Drop the pictures and extract exactly the lines from the one that contains "You are a GUI" through the end of the material.

══ Information provided ══

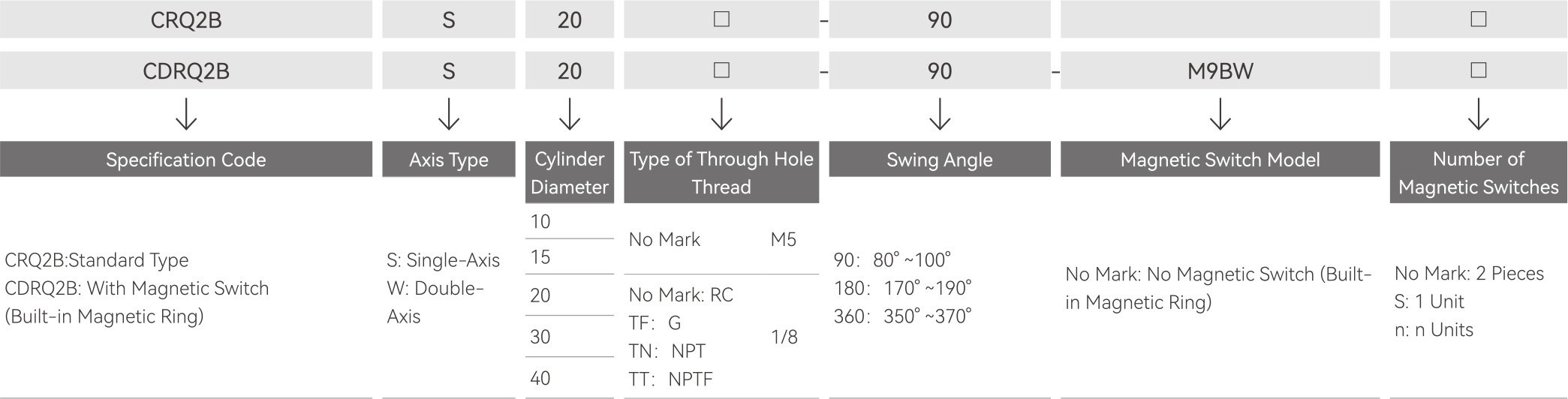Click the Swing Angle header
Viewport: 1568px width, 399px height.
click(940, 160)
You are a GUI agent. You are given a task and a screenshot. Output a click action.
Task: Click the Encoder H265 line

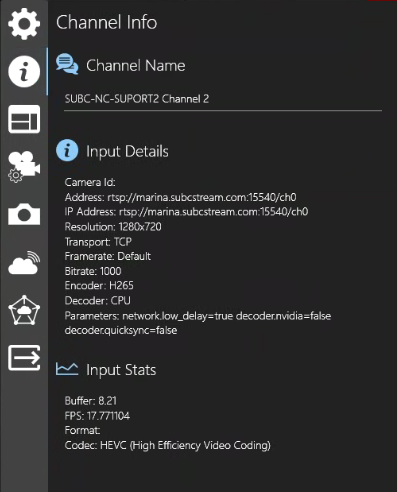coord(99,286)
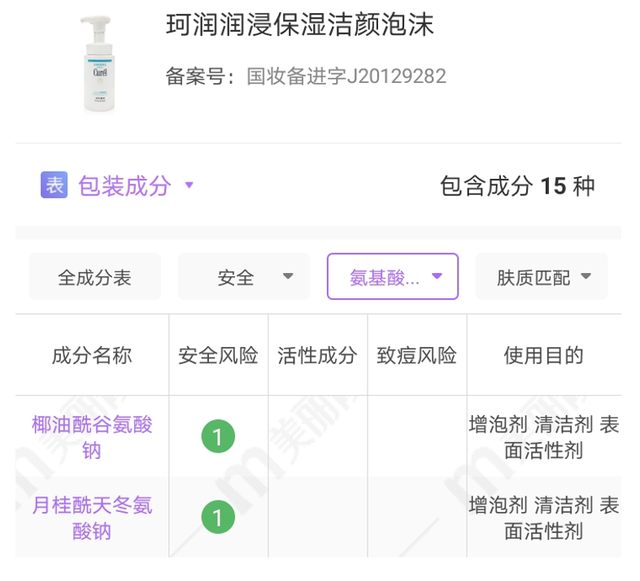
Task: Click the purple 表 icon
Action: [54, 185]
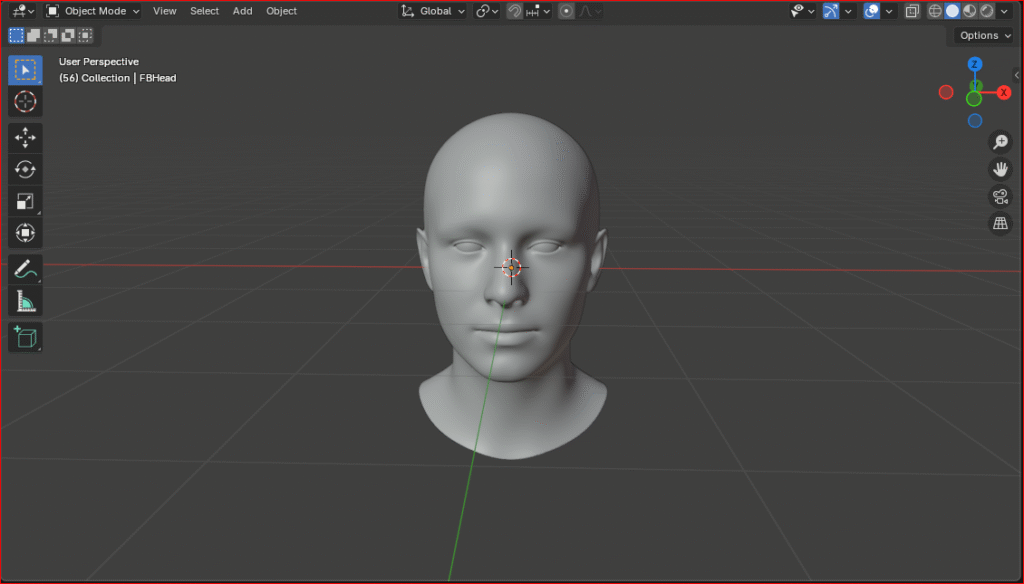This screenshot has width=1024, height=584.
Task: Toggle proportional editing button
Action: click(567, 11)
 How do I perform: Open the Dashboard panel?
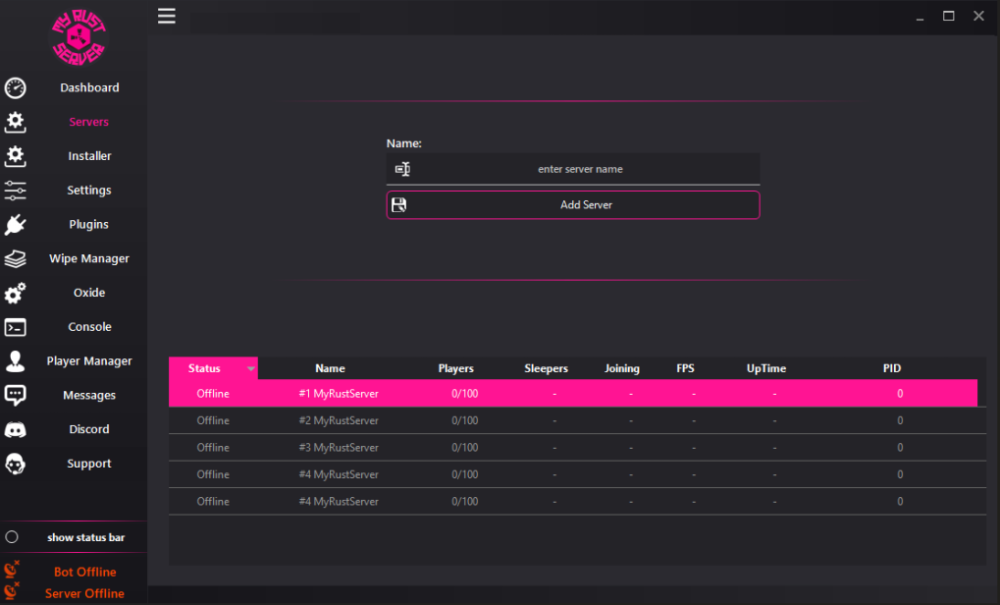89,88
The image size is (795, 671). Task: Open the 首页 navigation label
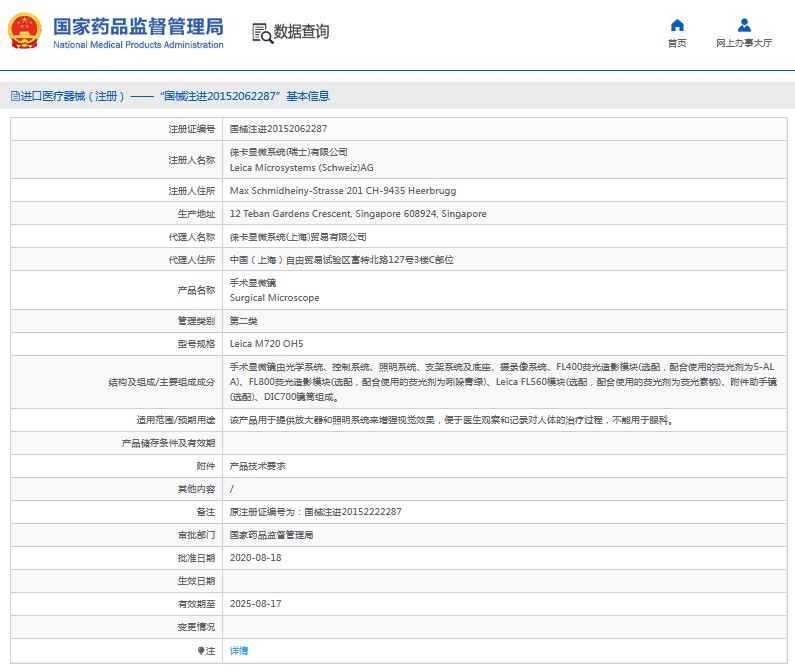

═══

▸ Answer to this problem
You are a GUI agent. You are given a task and a screenshot. Output a click action.
Task: Click the Encoder H265 line

coord(99,286)
Task: Click the purple 表 icon
Action: [54, 185]
This screenshot has width=1024, height=584.
Task: Toggle proportional editing button
Action: click(567, 11)
 How do I perform: Open the Dashboard panel?
89,88
The image size is (795, 671). Task: Open the 首页 navigation label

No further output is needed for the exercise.